Responsible bidder ordinances (RBOs) are a kind of “insurance policy” for taxpayers. The local ordinances establish clear, objective standards that contractors must meet in order to win bids and construct projects funded using taxpayer dollars. The policies typically include common-sense items such as:
- Proof of required licenses;
- Certified payroll records to ensure that contractors only employ individuals who are eligible to work in the United States;
- Evidence of participation in certified training programs so that the workers are high-skilled, safe, and able to build quality schools, roads, parks, sewage systems, and public transit systems.
By mandating that local units of government accept the lowest responsible and responsive bidder, RBOs ensure that public works projects are completed efficiently, safely, on-time, and within budget– without the need for additional re-construction later on. All of these benefits accrue at no additional cost to the taxpayer.

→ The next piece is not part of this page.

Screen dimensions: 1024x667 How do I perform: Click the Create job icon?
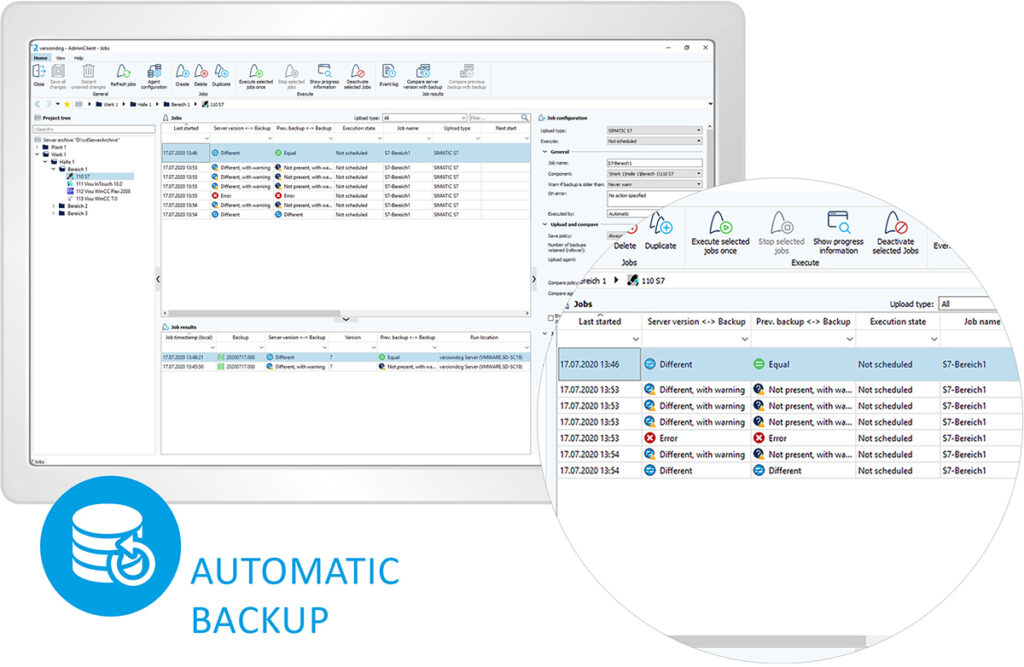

RBOs also increase the likelihood that local contractors will win bids and local craftsmen will be employed on the job. By instituting local standards, RBOs prevent giving taxpayer dollars to cut-rate contractors racing to the bottom with wages, committing payroll fraud, or hiring less-trained workers. RBOs attract local contractors who care about their communities.
What happens in communities that do not have responsible contracting provisions? Folk singer Chicago Farmer– from Delavan, Illinois– indirectly helps describe the situation:
Woke up, jackhammers on Wednesday / Yeah, they’re tearin’ down my favorite store / To build up another new high rise / That no one on my block can afford.
And they brought in an out-of-state builder / He brought in his out-of-state help / Meanwhile, the poor local workers / Were drove out to find somethin’ else.
Illinois has about 90 responsible bidder ordinances because they ensure durable infrastructure and protect public bodies from shoddy work and cost overruns by unscrupulous contractors. With an RBO, taxpayers can be assured of safe, professional, and highly-skilled craftsmanship on every project– typically by local contractors who care about their communities. RBOs are a high-road economic development tool.